It's clear to me that Jerry Pinkney often thinks about mercy.
Pinkney's great triumph--"The Lion and the Mouse"--has a powerful lion showing mercy to a tiny irritant. The lion could crush the mouse, but instead sets the mouse free. (Pinkney suggests that it's this act--as least as much as the mouse's later craftiness--that inspired him, and moved him to complete a re-telling.)
In a later volume, a sort of companion piece, Pinkney re-tells the story of the Grasshopper and the Ants. My understanding is that some versions of this piece have a sour ending. The ants have toiled all year, and the grasshopper has goofed off. In winter, the ants will not make room for the grasshopper in a warm den. Let the grasshopper reap what he has sewn!

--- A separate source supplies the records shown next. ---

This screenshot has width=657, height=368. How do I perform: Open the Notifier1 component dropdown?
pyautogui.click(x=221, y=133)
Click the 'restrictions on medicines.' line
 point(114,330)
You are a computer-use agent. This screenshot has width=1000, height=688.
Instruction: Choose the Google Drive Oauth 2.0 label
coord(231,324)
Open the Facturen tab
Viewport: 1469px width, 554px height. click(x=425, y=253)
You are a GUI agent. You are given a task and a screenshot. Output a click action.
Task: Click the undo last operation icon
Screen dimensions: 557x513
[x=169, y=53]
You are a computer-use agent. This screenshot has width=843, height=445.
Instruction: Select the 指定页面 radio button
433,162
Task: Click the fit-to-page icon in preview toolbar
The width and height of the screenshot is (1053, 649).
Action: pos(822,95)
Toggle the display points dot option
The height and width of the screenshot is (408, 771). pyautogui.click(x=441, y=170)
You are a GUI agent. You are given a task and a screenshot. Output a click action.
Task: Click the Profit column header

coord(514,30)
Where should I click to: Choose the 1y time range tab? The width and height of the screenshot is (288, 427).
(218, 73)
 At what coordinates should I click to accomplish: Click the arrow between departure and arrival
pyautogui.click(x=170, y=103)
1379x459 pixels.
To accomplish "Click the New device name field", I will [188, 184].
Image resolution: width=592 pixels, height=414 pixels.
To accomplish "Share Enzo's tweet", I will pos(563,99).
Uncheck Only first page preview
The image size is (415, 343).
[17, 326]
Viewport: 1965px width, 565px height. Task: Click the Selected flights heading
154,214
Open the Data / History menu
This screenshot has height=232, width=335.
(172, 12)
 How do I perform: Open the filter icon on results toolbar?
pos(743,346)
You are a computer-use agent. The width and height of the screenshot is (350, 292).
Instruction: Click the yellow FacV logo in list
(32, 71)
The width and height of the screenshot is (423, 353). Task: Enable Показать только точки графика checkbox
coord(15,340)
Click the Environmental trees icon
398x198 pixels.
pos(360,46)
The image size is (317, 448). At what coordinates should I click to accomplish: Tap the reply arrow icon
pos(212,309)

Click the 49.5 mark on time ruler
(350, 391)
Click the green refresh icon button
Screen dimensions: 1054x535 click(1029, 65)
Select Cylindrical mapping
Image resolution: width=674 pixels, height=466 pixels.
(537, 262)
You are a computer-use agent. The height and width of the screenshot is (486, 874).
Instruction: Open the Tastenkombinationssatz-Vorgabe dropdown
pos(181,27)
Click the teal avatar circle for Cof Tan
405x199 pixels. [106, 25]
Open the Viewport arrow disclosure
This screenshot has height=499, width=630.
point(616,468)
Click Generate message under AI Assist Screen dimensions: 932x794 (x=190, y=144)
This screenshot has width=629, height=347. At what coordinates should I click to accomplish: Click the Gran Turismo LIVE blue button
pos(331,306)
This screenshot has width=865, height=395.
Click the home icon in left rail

Pinkney rejects this ending and has the queen ant invite the nervous grasshopper for tea. It's an extraordinary moment, because the ant doesn't explicitly state that she is saving the grasshopper's life. And she doesn't give a lecture about being prepared. She just says, "Join me for tea." This is all she needs to say.
Pinkney--the best kind of weirdo--worried about drawing ants to scale. A grasshopper is so much larger than an ant, if you were a realist, you would need to make the ant a tiny, tiny speck on the page. Wisely, Pinkney abandoned realism. I'm delighted by the ant's shawl and tiara, and by the grasshopper's habit of strumming on a banjo even while one of his many legs reaches out toward a porcelain tea cup. I'd have this particular page as a print, if I could find it.